Before Pear went bankrupt Mehrotra said he had explored studying the impact of reSET-O because he felt “having a clinical model where we use these kinds of digital tools to help support people and help them stay off illicit opioids and stay in treatment is a great option.” But he noted that providers he spoke with expressed skepticism about the clinical evidence backing up Pear’s apps and balked at the high prices the company wanted to charge.
About 1,000 PursueCare patients used one of Pear’s apps before the company went bankrupt and Mercadante unsurprisingly feels strongly that they can be beneficial to patients and can generate revenues for PursueCare. But in the short term, unlike Pear, the company’s plan doesn’t involve convincing insurers or a critical mass of providers to buy in.
PursueCare will offer appropriate patients a course of reSET or reSET- O for $90 out of pocket and will additionally seek reimbursement under remote therapeutic monitoring codes that allow providers to bill for supplying monitoring devices, including software, to patients and for tracking the progress of cognitive behavioral therapy treatment.
reSET is a 12-week course that delivers cognitive behavioral therapy that’s meant as an adjunct to outpatient treatment for substance use disorder. ReSET-O is similar but has medication tracking features and is meant as an adjunct to medication-assisted treatment. Both apps also employ a technique called contingency management that incentivizes users to stick to goals with rewards, and in clinical studies the apps have been shown to help keep people in treatment.
PursueCare is now rolling out the apps in six of the 11 states in which it operates: Kentucky, West Virginia, Pennsylvania, New Jersey, Maine, and New Hampshire. Mercadante says the company expects up to 50% of eligible patients will enroll. It has so far on-boarded over 100 patients and estimates it could get some 2,000 users from its initial launch.
PursueCare patients will be able to earn up to $75 in contingency management rewards per year for fulfilling different goals. Mercadante said the company wanted to offer more but needed to comply with regulations around inducing patients to use treatments. A large percentage of PursueCare’s users are on Medicaid and the company will offer it for free to people who cannot afford to pay, but they will receive only non-monetary in-app rewards for fulfilling goals.
By early next year, PursueCare will make app licenses available to other practices — these practices can in turn charge fees and bill for remote therapeutic monitoring.
PursueCare ultimately hopes that insurance will cover the initial purchase of the apps and contingency management. There, it will have to contend with many of the same problems encountered by Pear, including hesitance to cover new kinds of treatment and questions about the value of the apps in care. Mercadante has no illusions that health plans will pay over $1,000 as Pear had asked but he believes reimbursement in the hundreds of dollars is fair. In the long term, Mercadante hopes to be able to show strong evidence that PursueCare’s overall model is valuable, streamlining reimbursement tied to outcomes or other metrics.

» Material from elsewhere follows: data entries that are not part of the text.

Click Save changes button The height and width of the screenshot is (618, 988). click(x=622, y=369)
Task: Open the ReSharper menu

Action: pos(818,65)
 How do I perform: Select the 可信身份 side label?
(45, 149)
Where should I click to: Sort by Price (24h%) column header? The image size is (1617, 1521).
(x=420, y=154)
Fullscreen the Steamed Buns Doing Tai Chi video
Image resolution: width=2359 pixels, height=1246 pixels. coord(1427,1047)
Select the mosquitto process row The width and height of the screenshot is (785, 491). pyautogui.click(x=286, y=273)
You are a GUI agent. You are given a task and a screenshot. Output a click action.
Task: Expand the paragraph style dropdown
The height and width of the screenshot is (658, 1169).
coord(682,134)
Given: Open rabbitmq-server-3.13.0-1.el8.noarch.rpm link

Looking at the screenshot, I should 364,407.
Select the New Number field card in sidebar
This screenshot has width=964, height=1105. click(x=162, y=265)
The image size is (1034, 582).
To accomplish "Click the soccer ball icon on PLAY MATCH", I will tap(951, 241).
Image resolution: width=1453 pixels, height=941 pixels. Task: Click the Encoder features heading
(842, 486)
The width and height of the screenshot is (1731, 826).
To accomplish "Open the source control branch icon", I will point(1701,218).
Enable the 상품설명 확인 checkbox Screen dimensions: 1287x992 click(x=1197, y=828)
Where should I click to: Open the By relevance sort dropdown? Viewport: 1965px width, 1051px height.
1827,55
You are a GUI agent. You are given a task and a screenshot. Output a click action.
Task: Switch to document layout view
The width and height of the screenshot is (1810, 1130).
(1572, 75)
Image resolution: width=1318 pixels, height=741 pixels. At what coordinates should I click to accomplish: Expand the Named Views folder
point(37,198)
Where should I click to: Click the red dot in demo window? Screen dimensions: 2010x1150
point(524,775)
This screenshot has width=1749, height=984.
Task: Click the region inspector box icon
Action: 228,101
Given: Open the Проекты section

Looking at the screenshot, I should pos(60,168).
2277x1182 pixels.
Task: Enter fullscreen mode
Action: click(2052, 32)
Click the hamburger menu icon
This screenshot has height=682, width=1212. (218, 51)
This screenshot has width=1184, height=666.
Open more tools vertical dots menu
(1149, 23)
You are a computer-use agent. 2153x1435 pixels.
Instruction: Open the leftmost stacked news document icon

Medicare, meanwhile, has floated a proposal whereby it would pay for digital mental health treatments like reSET and reSET-O. Mercadante said it’s always good to have more options, but that payment arrangement may not be more beneficial for PursueCare than the existing remote therapeutic monitoring codes. Still, it could open the door to broader reimbursement from commercial insurers.
Pear was able to land innovative agreements with Medicaid programs in Oklahoma, Florida, and Massachusetts, and PursueCare is working to rekindle some of those relationships.